Queer couples that dream of having their own children often have limited options beyond adoption. One such option is in vitro fertilization, or IVF, which involves implanting a fertilized egg into a uterus.

While IVF isn’t directly affected by the Dobbs decision, it could fall into a legal gray area depending on when states determine that life begins. Texas, for example, is already barring abortions as early as six weeks. To reduce embryo destruction, which often occurs when patients no longer want more children, limits could be placed on the number of eggs that can be frozen at once.

Any restrictions on IVF will also affect the availability of surrogacy as an option for building a family.

How Can LGBTQ+ Individuals Overcome Healthcare Barriers?

While the Dobbs decision may primarily impact abortion rights today, its potential to worsen LGBTQ+ healthcare as a whole is jarring.
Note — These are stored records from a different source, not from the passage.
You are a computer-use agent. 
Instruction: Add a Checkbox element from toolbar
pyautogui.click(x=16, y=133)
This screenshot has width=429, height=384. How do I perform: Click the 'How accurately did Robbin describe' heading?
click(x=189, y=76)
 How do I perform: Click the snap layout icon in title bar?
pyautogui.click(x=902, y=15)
So how can the community be prepared?

If you’re struggling to find LGBTQ+-friendly providers near you, using telemedicine now can be an incredibly effective way to start developing strong relationships with far-away healthcare professionals. Telemedicine eliminates the barrier of geography and can be especially helpful for accessing inclusive primary care and therapy. Be sure to check if your insurance provider covers telemedicine.
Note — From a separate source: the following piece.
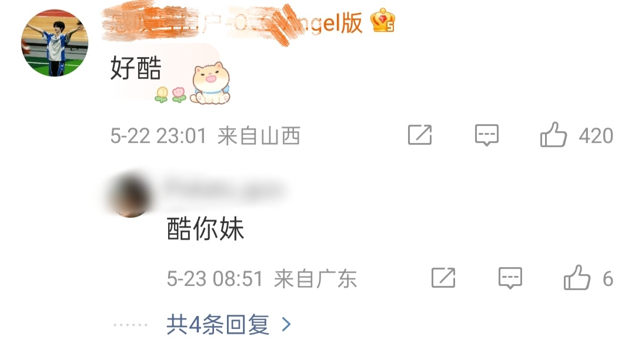635x340 pixels.
Task: Reply to the 好酷 comment with the bubble icon
Action: tap(487, 135)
If you’re seriously concerned about healthcare access in your area — especially if the Dobbs decision affects your whole state or you need regular in-person services that may be at risk — it may be time to consider moving now. While not everyone has the privilege to do so, relocating gives you the ability to settle in areas where lawmakers better serve your needs. However, this decision shouldn’t be taken lightly, so preparing and making progress on a moving checklist now can help you avoid issues later.

The Dobbs Decision Isn’t LGBTQ+-Friendly

The Supreme Court of the United States has proven the power of its conservative majority with the overturning of Roe v. Wade. However, the effects of the Dobbs decision don’t stop at affecting cisgender women’s abortion rights. In states with bans, it also leads to forced birth for trans men and non-binary individuals. Plus, the Dobbs decision increases the risk of other rights, like hormone therapy and IVF, being taken away.

Taking steps now, whether it’s choosing a virtual provider or considering a move, can help you improve your healthcare situation in the future.